Collected data entries
┌────────
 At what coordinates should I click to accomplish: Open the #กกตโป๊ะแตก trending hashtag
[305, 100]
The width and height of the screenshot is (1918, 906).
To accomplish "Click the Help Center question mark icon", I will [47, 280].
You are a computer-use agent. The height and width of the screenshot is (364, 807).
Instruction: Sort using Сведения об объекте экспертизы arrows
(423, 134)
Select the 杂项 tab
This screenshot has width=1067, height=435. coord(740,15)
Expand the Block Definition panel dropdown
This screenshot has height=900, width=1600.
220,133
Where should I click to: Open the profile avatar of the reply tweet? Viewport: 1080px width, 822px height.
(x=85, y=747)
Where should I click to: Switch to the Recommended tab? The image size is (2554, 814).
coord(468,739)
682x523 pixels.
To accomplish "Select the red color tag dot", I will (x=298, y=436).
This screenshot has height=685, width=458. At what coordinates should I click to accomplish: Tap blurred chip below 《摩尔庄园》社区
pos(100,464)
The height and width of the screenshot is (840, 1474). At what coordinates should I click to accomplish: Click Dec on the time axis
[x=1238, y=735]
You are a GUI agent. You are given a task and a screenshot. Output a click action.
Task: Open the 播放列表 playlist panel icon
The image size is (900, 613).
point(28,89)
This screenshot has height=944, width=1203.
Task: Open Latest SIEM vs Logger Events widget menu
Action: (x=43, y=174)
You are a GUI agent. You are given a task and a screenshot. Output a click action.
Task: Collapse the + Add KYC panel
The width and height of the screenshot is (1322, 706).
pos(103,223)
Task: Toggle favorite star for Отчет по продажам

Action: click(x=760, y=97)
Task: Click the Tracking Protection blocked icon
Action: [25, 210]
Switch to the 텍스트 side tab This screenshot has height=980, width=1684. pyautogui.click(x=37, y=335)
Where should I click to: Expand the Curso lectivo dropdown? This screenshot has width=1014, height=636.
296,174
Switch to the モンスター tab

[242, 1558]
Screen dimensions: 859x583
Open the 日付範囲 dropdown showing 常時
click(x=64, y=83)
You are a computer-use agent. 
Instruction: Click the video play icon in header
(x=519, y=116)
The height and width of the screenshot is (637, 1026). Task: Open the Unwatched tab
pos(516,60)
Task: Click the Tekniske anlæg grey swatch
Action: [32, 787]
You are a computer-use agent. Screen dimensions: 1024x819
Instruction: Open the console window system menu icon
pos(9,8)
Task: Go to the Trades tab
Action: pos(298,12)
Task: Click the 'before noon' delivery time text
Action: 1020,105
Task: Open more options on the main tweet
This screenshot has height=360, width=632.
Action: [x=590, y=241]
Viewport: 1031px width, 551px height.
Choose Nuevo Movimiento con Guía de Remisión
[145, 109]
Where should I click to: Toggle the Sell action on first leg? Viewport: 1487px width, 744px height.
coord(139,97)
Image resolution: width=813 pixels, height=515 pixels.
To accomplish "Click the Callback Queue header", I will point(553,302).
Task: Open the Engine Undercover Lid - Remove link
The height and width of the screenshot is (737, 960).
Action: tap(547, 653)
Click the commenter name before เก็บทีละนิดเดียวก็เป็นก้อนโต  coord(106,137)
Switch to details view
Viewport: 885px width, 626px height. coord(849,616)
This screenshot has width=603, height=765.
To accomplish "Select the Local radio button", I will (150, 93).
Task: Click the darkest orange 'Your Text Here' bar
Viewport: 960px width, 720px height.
└────────
--- Exercise ---
Show the lines in the entries above that include the string "dimensions".

--- Task answer ---
Screen dimensions: 859x583
You are a computer-use agent. Screen dimensions: 1024x819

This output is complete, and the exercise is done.